*PROBLEM TO SOLVE*.
Copy out the listing from the line holding "The image size is (272, 137)." through the line holding "point(171,487)", inclusive, requests and all, but multiply each answer coordinate by 2.4 and round it to a whole number, with halves going up. Give only those lines.

*RECORD SET*.
-- -- --

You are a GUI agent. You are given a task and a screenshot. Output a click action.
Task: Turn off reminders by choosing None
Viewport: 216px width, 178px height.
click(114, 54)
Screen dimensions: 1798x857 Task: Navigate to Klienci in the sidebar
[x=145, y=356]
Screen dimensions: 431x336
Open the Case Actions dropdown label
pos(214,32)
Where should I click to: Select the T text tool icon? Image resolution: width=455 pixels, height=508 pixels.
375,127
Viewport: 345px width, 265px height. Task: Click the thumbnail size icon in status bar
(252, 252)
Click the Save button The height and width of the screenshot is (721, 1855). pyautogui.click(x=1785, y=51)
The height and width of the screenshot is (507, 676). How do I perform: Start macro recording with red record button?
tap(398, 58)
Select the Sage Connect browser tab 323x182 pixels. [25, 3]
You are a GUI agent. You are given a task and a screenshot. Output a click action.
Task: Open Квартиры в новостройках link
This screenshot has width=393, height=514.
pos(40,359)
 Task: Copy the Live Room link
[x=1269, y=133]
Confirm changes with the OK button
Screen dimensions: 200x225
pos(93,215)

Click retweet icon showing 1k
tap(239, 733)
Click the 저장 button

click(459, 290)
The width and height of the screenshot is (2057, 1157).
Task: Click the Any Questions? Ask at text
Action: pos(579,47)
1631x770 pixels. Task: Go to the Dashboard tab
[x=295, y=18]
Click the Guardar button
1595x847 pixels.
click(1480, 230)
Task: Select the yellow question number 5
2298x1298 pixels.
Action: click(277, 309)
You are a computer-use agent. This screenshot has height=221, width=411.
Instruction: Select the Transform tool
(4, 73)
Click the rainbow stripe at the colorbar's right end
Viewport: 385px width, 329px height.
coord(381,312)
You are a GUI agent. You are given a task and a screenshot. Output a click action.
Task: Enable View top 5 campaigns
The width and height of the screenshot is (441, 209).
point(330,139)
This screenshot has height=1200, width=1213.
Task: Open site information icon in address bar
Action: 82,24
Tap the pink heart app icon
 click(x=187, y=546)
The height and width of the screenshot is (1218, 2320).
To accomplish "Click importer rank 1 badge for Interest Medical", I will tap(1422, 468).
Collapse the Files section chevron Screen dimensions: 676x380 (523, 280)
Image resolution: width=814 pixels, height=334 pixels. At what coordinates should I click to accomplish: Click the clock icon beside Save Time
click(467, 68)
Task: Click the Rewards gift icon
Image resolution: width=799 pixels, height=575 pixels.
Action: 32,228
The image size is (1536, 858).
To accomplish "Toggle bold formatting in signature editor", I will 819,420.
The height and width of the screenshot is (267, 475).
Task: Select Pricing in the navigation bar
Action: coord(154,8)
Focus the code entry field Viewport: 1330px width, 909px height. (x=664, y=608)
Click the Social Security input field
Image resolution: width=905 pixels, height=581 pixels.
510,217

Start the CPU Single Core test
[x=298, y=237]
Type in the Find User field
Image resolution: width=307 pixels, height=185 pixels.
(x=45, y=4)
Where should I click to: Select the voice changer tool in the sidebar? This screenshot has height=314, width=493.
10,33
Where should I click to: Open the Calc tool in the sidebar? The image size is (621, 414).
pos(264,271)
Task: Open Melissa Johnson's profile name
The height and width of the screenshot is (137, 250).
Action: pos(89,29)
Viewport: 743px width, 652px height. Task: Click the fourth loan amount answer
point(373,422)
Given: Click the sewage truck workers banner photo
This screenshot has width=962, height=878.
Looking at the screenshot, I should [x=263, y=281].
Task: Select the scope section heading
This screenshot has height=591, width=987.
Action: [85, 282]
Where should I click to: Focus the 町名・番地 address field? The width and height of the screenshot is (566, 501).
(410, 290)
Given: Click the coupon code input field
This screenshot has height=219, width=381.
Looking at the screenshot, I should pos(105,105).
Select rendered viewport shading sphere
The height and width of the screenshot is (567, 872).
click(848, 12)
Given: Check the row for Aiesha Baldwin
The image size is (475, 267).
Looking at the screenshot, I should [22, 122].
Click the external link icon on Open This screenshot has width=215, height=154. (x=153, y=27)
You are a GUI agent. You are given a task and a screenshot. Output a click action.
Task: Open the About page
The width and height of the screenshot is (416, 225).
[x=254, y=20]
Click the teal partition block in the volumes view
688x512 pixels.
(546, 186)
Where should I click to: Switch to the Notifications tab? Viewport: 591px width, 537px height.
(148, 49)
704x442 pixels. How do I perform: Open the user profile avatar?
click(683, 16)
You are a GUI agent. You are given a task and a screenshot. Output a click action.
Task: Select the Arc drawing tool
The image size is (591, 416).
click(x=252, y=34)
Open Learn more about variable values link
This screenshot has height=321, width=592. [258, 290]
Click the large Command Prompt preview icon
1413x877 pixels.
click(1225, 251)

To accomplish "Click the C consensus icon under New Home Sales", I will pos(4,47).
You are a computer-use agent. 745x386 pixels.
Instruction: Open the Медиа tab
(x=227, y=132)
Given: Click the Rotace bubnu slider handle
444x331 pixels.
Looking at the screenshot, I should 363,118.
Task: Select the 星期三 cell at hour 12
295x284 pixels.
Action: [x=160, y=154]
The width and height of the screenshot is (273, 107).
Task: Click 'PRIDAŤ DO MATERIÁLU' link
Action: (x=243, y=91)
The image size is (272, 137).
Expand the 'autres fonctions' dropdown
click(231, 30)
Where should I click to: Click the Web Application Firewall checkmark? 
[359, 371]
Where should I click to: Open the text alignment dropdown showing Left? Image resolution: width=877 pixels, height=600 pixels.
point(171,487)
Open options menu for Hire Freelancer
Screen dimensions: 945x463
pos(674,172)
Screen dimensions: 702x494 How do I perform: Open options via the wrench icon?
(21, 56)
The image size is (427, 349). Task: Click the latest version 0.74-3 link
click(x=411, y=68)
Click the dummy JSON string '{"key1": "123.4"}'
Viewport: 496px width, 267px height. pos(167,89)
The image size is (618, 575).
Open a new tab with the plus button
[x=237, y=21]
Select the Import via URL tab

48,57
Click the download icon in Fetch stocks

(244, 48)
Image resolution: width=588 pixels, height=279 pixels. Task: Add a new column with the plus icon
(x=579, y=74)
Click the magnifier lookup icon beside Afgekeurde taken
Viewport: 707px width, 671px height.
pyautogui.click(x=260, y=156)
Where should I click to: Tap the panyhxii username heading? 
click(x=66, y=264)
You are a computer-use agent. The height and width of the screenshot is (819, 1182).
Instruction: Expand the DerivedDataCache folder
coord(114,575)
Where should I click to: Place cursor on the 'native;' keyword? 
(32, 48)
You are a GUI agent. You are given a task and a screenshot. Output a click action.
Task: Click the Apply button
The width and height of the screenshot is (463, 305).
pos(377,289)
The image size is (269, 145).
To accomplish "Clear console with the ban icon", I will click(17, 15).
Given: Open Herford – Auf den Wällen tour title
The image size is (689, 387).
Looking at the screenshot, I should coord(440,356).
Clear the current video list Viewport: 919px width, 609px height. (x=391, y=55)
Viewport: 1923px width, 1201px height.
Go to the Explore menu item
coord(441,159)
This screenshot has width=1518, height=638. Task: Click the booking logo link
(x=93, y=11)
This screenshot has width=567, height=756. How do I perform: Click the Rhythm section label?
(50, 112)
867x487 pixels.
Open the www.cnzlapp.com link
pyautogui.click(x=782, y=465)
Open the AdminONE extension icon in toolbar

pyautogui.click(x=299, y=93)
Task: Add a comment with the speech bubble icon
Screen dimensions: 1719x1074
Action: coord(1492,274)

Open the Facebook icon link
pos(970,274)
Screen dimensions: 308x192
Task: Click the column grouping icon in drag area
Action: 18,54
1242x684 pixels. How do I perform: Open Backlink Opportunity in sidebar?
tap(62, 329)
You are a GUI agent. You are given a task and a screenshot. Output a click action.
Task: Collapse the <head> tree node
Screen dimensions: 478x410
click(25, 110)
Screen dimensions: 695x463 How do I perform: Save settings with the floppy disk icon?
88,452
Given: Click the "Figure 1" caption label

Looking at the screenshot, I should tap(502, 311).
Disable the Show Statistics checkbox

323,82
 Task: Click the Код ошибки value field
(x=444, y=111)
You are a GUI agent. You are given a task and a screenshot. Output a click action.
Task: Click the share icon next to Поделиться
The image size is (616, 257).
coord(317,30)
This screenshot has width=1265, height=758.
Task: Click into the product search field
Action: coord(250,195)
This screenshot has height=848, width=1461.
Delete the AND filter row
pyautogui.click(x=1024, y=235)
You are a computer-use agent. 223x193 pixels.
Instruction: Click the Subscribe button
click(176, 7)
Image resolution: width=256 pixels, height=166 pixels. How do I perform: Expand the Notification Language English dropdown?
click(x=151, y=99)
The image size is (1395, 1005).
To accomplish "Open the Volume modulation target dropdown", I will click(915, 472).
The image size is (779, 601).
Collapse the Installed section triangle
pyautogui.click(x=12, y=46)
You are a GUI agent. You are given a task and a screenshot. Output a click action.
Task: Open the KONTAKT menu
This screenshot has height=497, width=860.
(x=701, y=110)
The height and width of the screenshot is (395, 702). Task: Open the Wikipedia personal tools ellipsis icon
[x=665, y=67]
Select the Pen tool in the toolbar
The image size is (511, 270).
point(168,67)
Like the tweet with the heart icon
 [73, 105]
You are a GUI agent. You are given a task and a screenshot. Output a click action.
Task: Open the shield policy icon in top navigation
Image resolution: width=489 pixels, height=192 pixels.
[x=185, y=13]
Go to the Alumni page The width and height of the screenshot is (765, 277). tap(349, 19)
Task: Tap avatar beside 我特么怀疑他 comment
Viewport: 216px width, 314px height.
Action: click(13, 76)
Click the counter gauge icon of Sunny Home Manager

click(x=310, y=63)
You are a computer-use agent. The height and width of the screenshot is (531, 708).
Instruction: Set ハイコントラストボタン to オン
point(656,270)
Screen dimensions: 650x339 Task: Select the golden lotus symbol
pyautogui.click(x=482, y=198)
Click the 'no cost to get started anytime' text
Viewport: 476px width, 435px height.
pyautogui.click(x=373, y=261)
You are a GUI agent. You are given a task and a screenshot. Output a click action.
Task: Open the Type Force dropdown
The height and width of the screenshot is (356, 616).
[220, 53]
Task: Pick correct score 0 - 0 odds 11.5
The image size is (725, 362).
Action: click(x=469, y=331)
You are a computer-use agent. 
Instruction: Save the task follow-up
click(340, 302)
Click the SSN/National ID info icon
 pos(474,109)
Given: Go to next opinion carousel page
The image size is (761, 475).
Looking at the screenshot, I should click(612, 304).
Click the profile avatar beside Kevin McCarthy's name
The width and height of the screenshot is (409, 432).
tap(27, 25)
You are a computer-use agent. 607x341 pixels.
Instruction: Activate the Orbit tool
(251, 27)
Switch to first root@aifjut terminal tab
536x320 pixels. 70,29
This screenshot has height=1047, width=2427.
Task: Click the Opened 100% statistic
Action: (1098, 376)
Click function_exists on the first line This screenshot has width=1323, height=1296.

-- -- --

*THE REPLY*.
The image size is (272, 137).
Expand the 'autres fonctions' dropdown
click(554, 72)
Where should I click to: Click the Web Application Firewall checkmark? 
[862, 890]
Where should I click to: Open the text alignment dropdown showing Left? Image resolution: width=877 pixels, height=600 pixels.
point(410,1169)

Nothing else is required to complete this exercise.